→ About this exercise
Copy out the data below from the line containing "Task: Expand the" to the line containing "You are a computer-use", both lines included, with all images left out.

→ Source information
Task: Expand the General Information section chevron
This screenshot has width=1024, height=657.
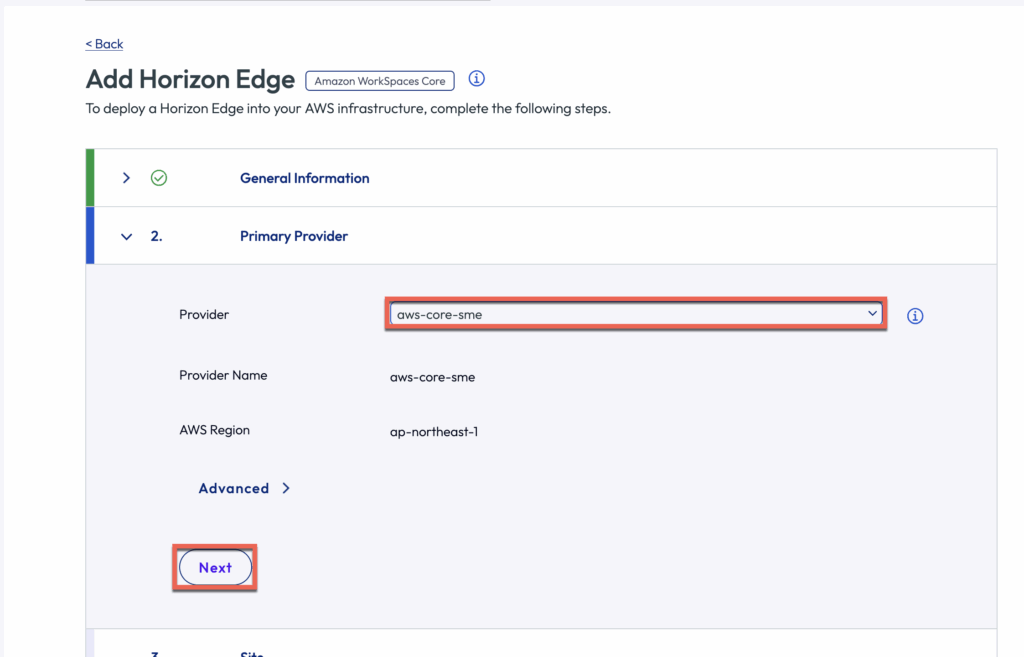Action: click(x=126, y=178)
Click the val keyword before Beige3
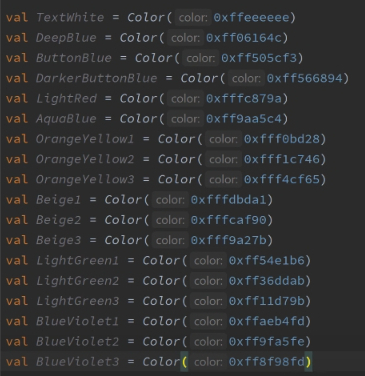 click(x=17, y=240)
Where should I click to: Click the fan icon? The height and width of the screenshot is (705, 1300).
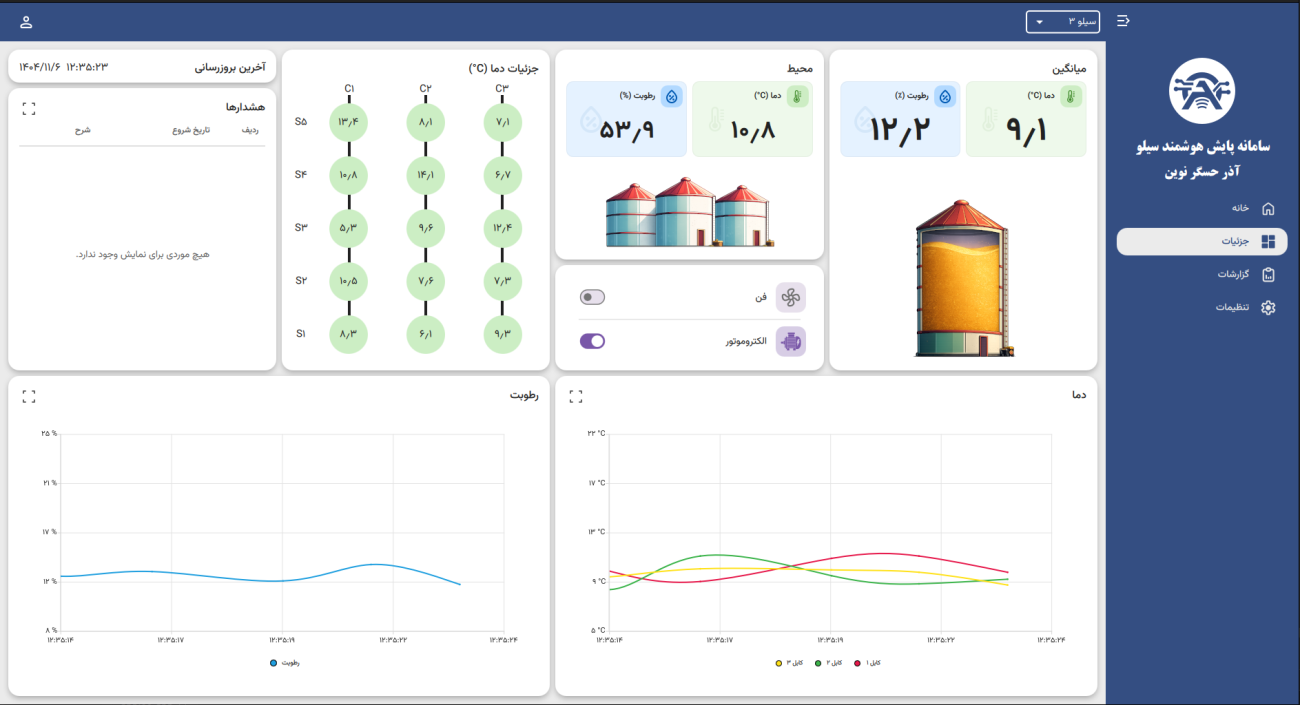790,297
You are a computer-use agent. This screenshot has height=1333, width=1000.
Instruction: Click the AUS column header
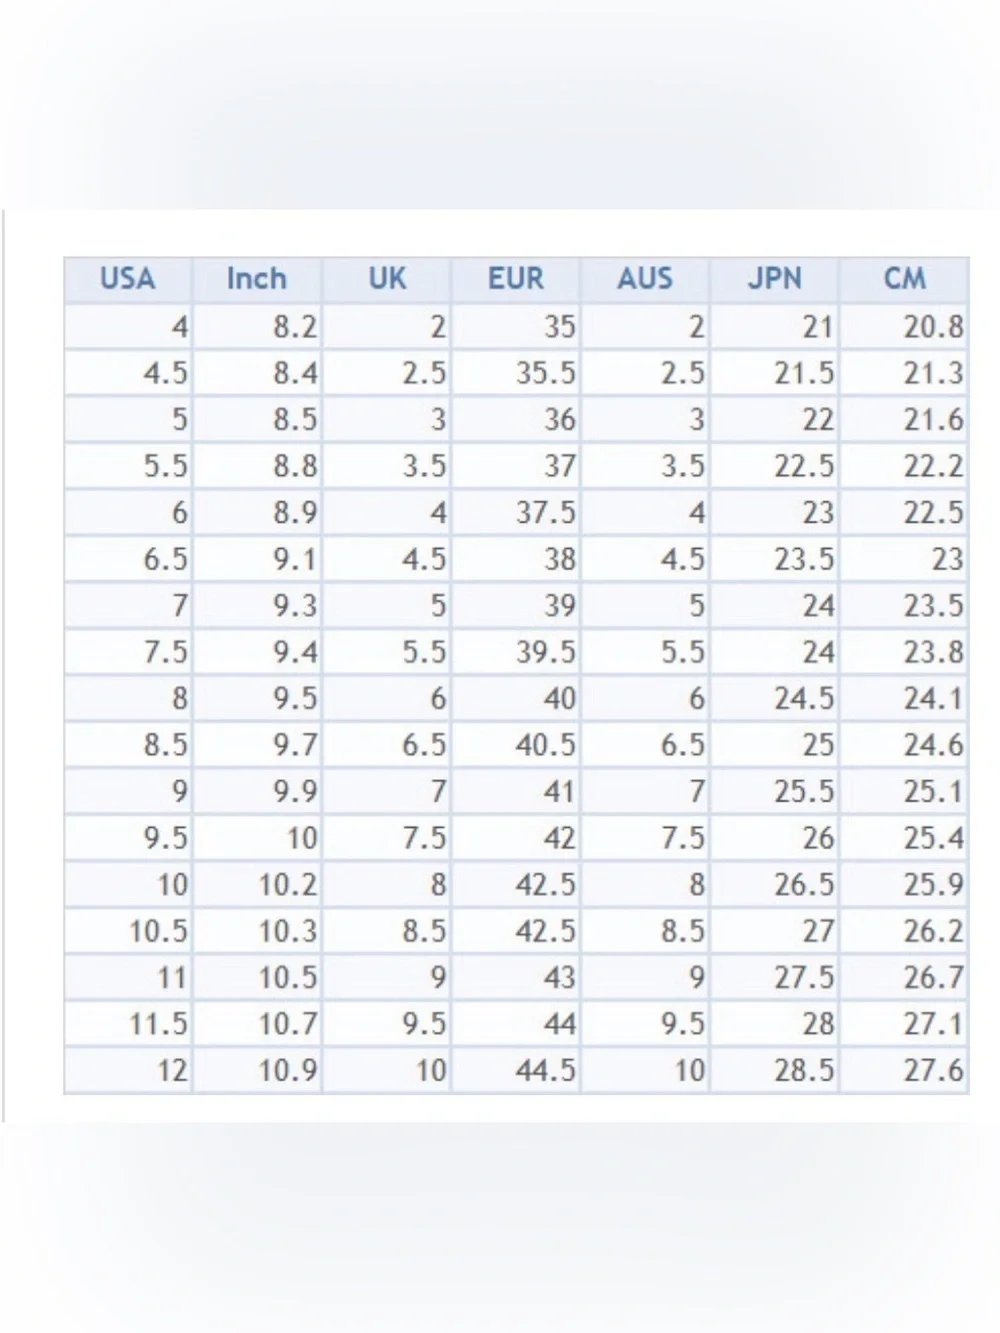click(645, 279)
==
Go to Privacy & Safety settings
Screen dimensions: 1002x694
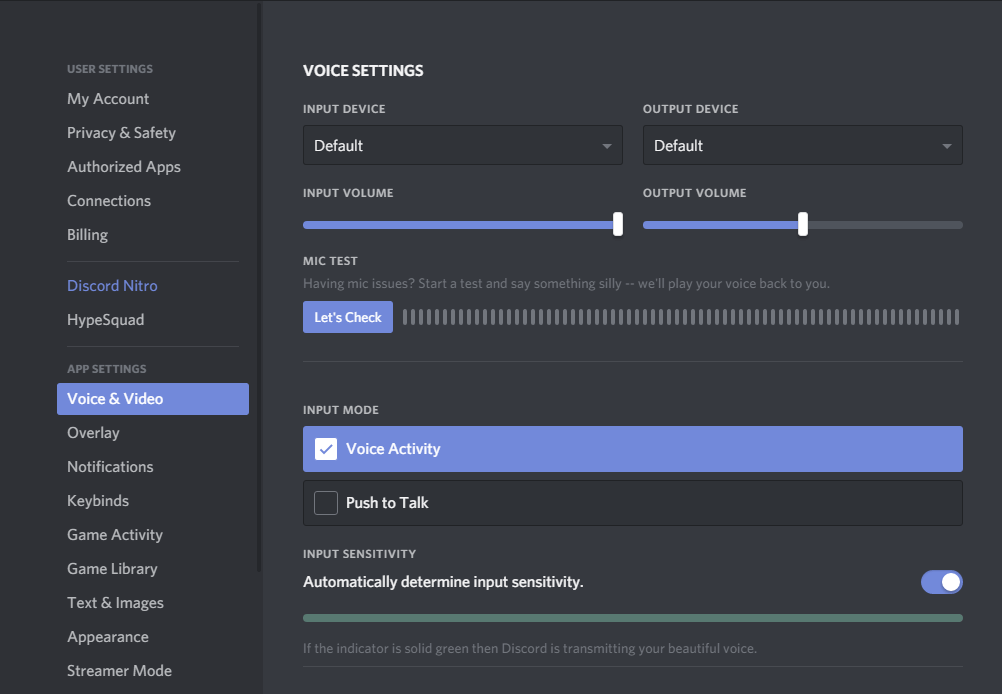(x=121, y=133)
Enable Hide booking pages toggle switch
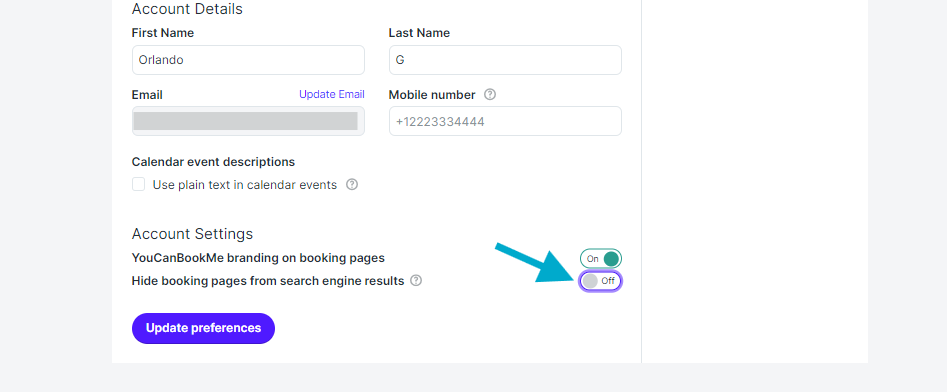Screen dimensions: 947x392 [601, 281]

→ Task response
Task: Expand the General Information section chevron
This screenshot has width=1024, height=657.
Action: click(x=126, y=178)
Click the val keyword before Beige3
 click(x=17, y=240)
Where should I click to: Click the fan icon? The height and width of the screenshot is (705, 1300).
790,297
You are a computer-use agent. This screenshot has height=1333, width=1000.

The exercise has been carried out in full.